**What the task asks**. Every entry must be set down exactly in the answer; no pictures should appear.

Segment Start: Records supplied

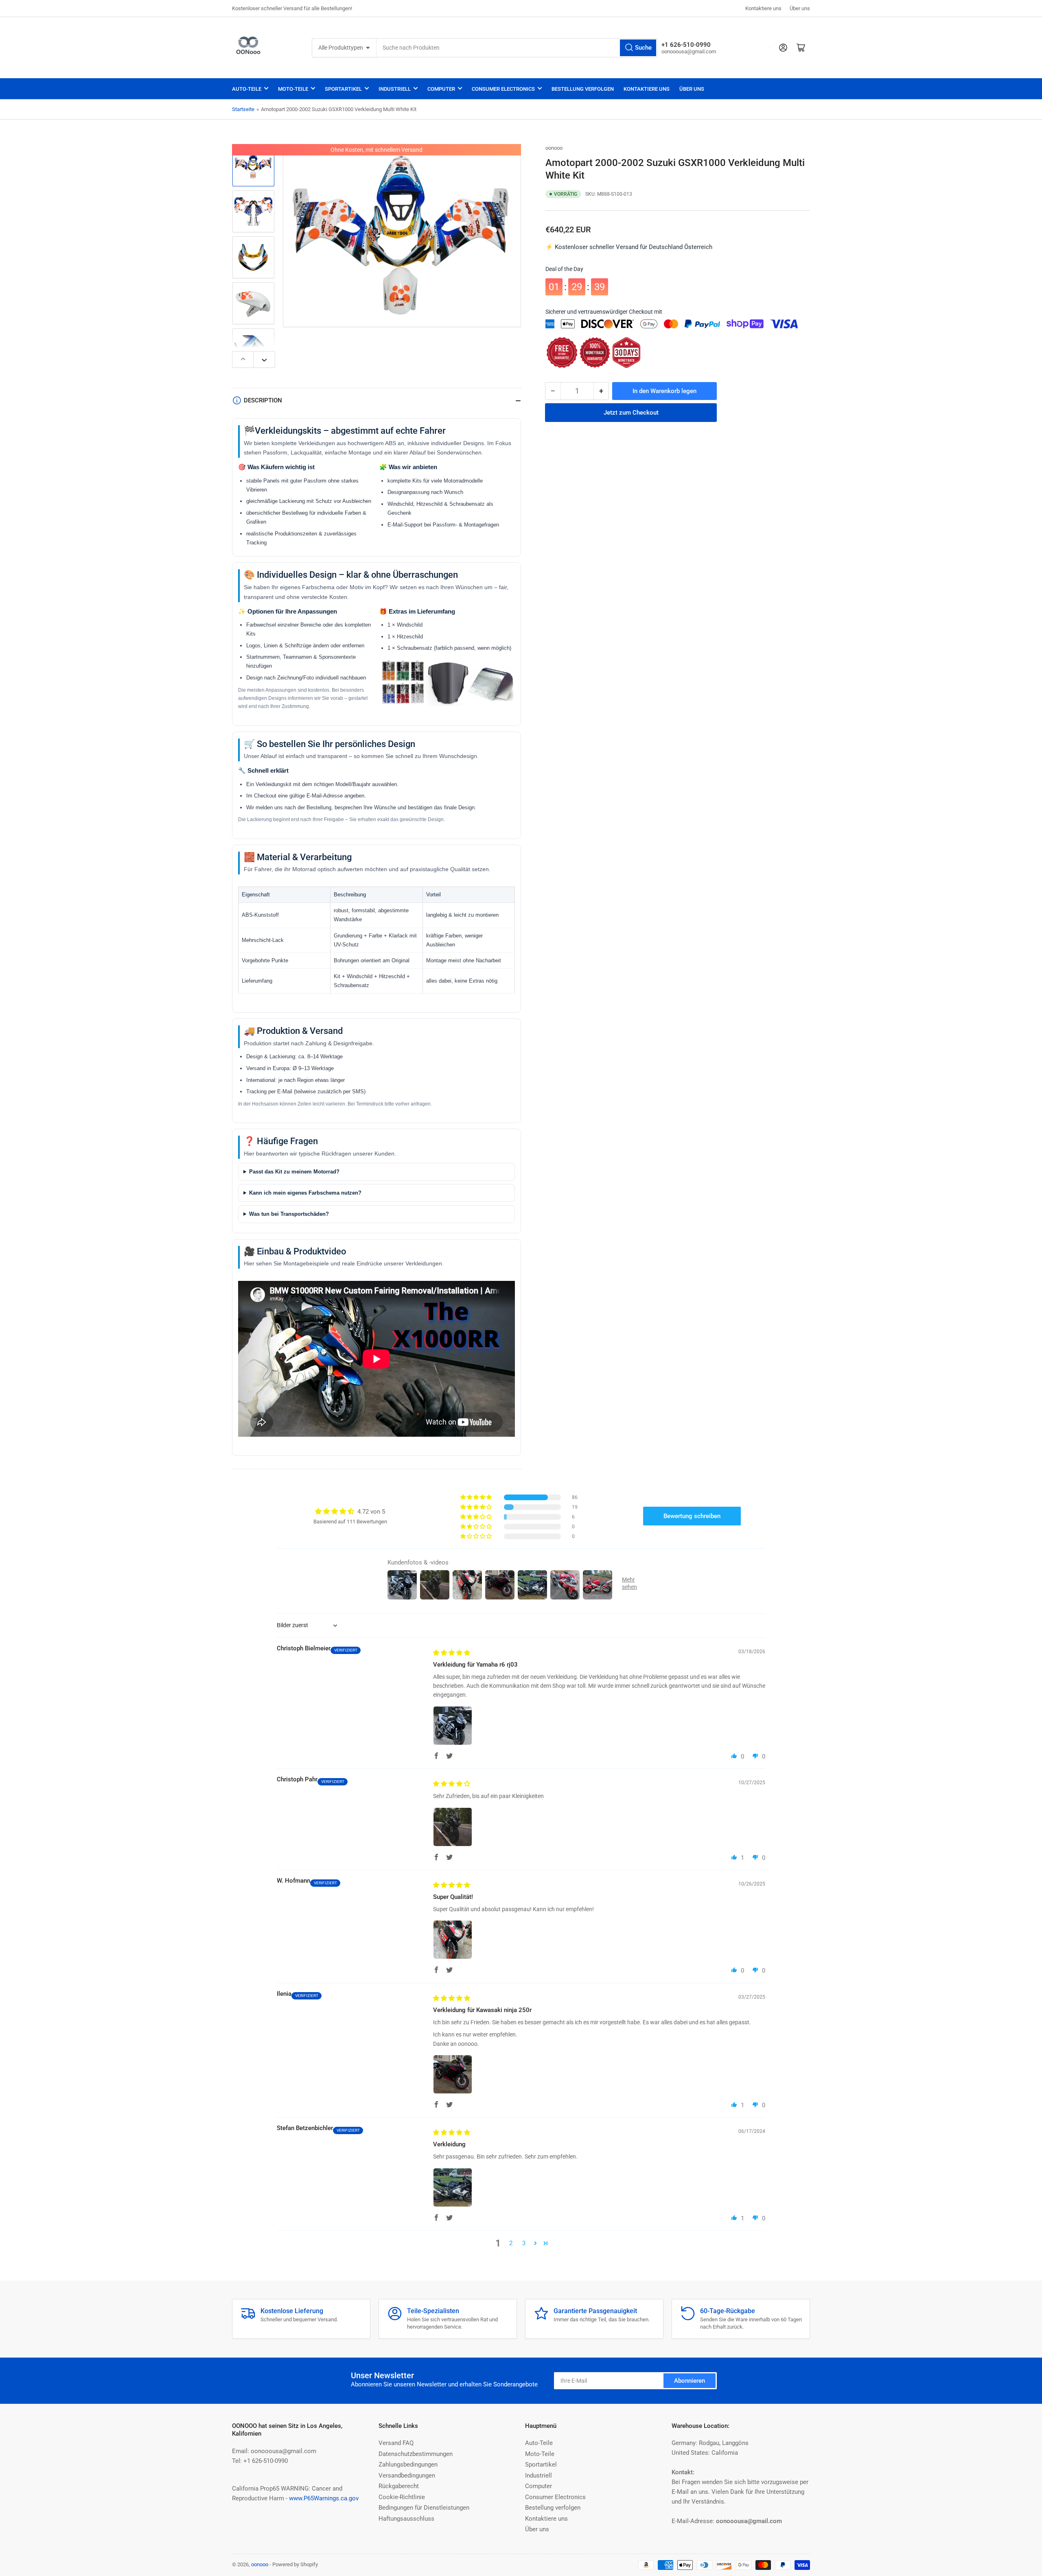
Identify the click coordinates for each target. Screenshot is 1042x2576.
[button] (476, 1497)
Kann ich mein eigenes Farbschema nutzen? (305, 1193)
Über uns (800, 8)
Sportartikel (343, 89)
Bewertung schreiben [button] (691, 1516)
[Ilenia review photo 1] (452, 2074)
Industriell (395, 89)
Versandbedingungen (407, 2475)
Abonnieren (689, 2380)
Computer (441, 89)
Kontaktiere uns (763, 8)
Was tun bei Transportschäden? (289, 1214)
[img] (451, 1652)
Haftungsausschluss (406, 2518)
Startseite (243, 109)
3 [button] (523, 2243)
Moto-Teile (293, 89)
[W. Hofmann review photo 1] (452, 1939)
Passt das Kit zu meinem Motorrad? (294, 1172)
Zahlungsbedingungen (408, 2464)
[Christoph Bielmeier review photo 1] (452, 1725)
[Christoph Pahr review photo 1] (452, 1826)
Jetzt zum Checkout (631, 412)
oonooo (554, 148)
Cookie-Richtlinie (402, 2497)
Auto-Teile (246, 89)
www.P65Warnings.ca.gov (324, 2498)
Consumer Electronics (503, 89)
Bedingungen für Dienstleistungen (424, 2507)
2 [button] (510, 2243)
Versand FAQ (396, 2443)
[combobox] (517, 47)
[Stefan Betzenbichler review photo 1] (452, 2187)
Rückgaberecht (399, 2486)
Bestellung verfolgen (583, 89)
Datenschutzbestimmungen (416, 2454)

Segment End: Records supplied

**Response below**.
Identify the click coordinates for each target. Screenshot is 1042x2576.
[button] (476, 1497)
Kann ich mein eigenes Farbschema nutzen? (305, 1193)
Über uns (800, 8)
Sportartikel (343, 89)
Bewertung schreiben [button] (691, 1516)
[Ilenia review photo 1] (452, 2074)
Industriell (395, 89)
Versandbedingungen (407, 2475)
Abonnieren (689, 2380)
Computer (441, 89)
Kontaktiere uns (763, 8)
Was tun bei Transportschäden? (289, 1214)
[img] (451, 1652)
Haftungsausschluss (406, 2518)
Startseite (243, 109)
3 [button] (523, 2243)
Moto-Teile (293, 89)
[W. Hofmann review photo 1] (452, 1939)
Passt das Kit zu meinem Motorrad? (294, 1172)
Zahlungsbedingungen (408, 2464)
[Christoph Bielmeier review photo 1] (452, 1725)
[Christoph Pahr review photo 1] (452, 1826)
Jetzt zum Checkout (631, 412)
oonooo (554, 148)
Cookie-Richtlinie (402, 2497)
Auto-Teile (246, 89)
www.P65Warnings.ca.gov (324, 2498)
Consumer Electronics (503, 89)
Bedingungen für Dienstleistungen (424, 2507)
2 [button] (510, 2243)
Versand FAQ (396, 2443)
[combobox] (517, 47)
[Stefan Betzenbichler review photo 1] (452, 2187)
Rückgaberecht (399, 2486)
Bestellung verfolgen (583, 89)
Datenschutzbestimmungen (416, 2454)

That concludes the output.